It's rare that I find an opera production that's actually true to the original story and period. I can't be the only one who likes a little historical accuracy in his historical music! You can definitely make the argument that it's been done that way before, but not everyone has seen or experienced it that way before.


----------



## Pugg (Aug 8, 2014)

Stargazer said:


> Why is it that the staging in many, if not most, operas appears to be completely off-the-walls crazy? I don't mind a little experimental "WTF?" every now and then, but I think that should be the exception rather than the rule. Lately it seems like everything I run across just seems weird and out of place!
> 
> For example, I recently saw a production of Tristan and Isolde that took place on a nuclear submarine. I saw a production of Handel's Rinaldo where, rather than a knight in the crusades, he was portrayed as an angsty teenager in some sort of weird Hogwarts-esque high school. I saw a production of Handel's Julius Caesar that took place during some sort of dystopian alternate-reality World War 2 and didn't have anything to do with Caesar at all! I saw a production of La Traviata that took place inside of a friggin' clock! The music in all of those was absolutely amazing, but I almost had to close my eyes to block out all of the freaky-deaky stuff going on on stage in all of those.
> 
> It's rare that I find an opera production that's actually true to the original story and period. I can't be the only one who likes a little historical accuracy in his historical music! You can definitely make the argument that it's been done that way before, but not everyone has seen or experienced it that way before.

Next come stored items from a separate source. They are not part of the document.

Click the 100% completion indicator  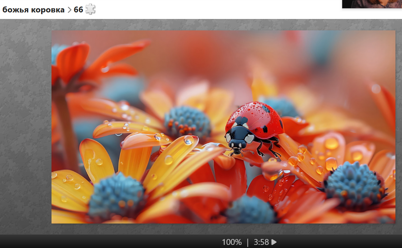click(232, 242)
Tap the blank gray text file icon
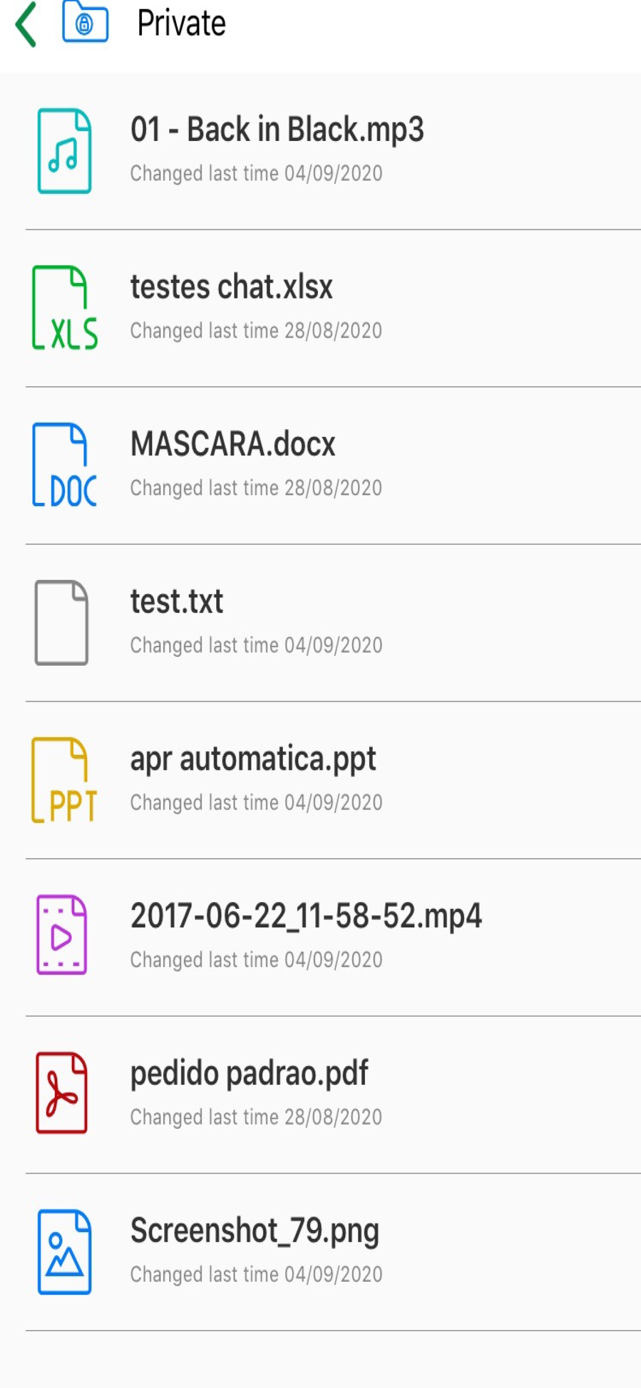 (x=61, y=622)
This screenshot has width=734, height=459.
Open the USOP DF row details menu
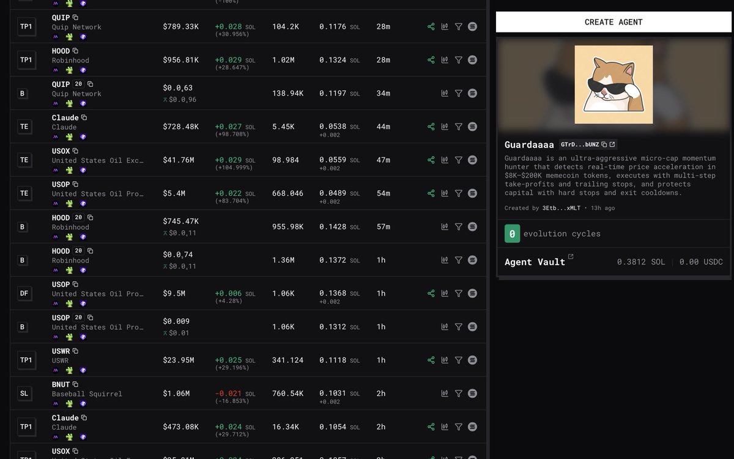[x=472, y=293]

Yak that one, Rigoletto in Las Vegas atrocious the list is endless, classic staging any day please.


----------



## nina foresti (Mar 11, 2014)

Say, you forgot about the bumblebee people, and the bare assed men at urinals, and the faux fornicating semi-nude men, and ... I could go on but I'm getting sick.


----------



## mountmccabe (May 1, 2013)

Stargazer said:


> It's rare that I find an opera production that's actually true to the original story and period. I can't be the only one who likes a little historical accuracy in his historical music! You can definitely make the argument that it's been done that way before, but not everyone has seen or experienced it that way before.

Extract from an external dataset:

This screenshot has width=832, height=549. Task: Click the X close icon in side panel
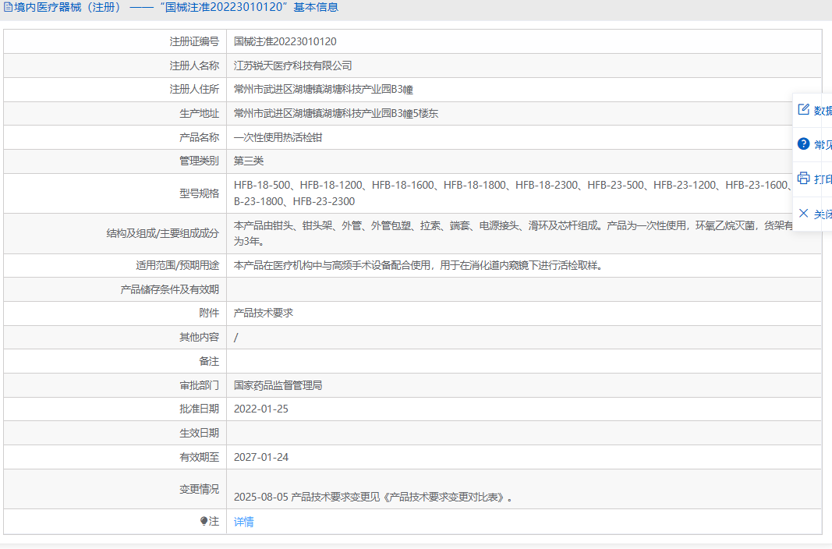pyautogui.click(x=803, y=213)
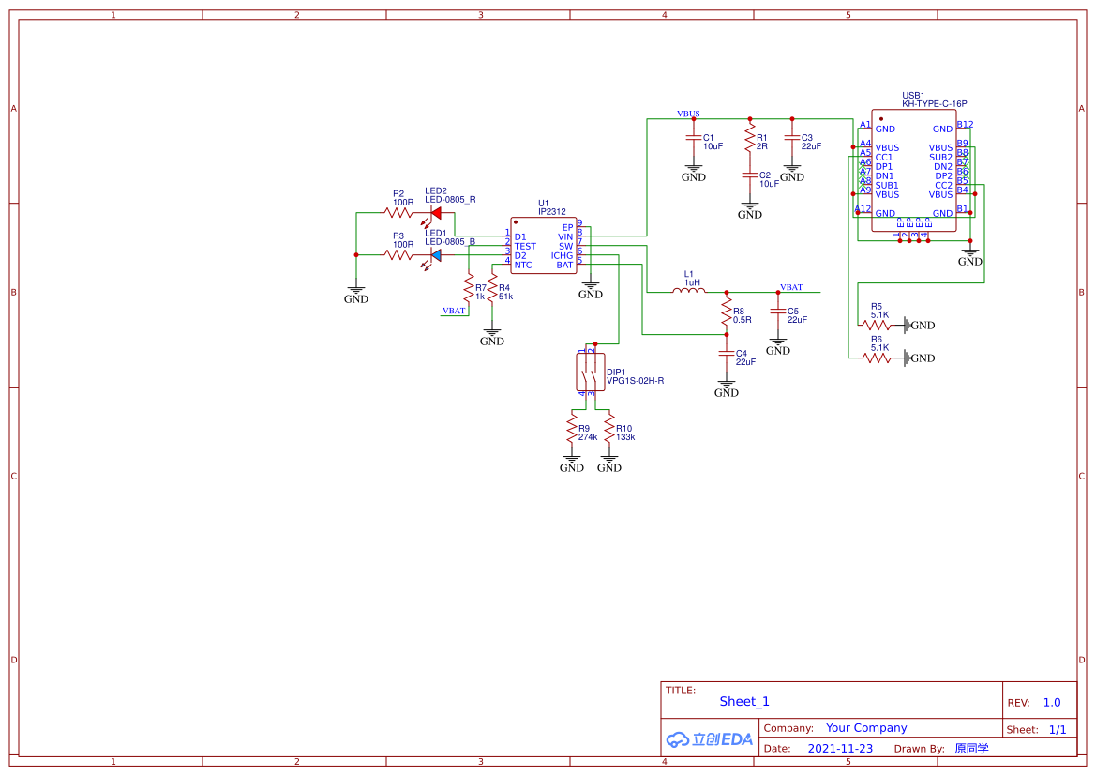Click the R9 274k resistor symbol
The height and width of the screenshot is (776, 1096).
572,431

Should we also re-write _Giulio Cesare in Egitto_ for historical accuracy? Or maybe _Rinaldo_, set during a historical period but not otherwise based on reality? If you're looking for historical accuracy you don't go to _La Gerusalemme liberata_ or, even worse, an opera based on it.

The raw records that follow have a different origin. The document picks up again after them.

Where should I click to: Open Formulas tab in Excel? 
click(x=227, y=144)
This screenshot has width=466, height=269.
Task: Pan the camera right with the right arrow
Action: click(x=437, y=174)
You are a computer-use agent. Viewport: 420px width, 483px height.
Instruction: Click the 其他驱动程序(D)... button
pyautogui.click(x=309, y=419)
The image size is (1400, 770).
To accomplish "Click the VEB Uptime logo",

I have seen Laurent Pelly's staging of _La fille du régiment_. It was set circa World War 1, rather than the early 19th-century. This does not work historically - the French were not in Tyrol at that time - but that historical setting is not important for the plot, which is basically a romantic comedy. And even when the piece is set in the first decade of the 19th century the plot is a little far-fetched.

There are many examples of operas set in various locations for pure exoticism. If we ask for historical accuracy with _Les pêcheurs de perles_, does that mean completely re-writing the plot and changing the attitudes of the characters? Moving this opera to 18th or 19th-century France would make a whole lot more sense of the plot and the attitudes of the characters than leaving it in ancient Ceylon.

Relatedly, there are also quite a few examples of opera composers and librettists moving around the settings of their opera late in the game, either to avoid problems with the censors or for other reasons. And they'd do so without changing much more than proper names (if even that much).

Though that is rare. And it is more often that the composer and librettist were able to present what they wanted. And I understanding wanting to respect that, but I don't find it disrespectful to not follow every stage direction. (I find it disrespectful to not think about what you're doing; "traditional" productions can also be thoughtless). I don't understand limiting an opera by only presenting it only one way.

One thing alternate costuming and settings can do is make the story accessible to a new group of people. New settings and connections can also help bring out different aspects of the opera. Personally I don't expect any opera staging to convey everything, and actively search out seeing different productions and performances as part of exploring an opera. Putting an opera in a different setting can encourage us to think about how the story works, what the character relationships are and why they are important.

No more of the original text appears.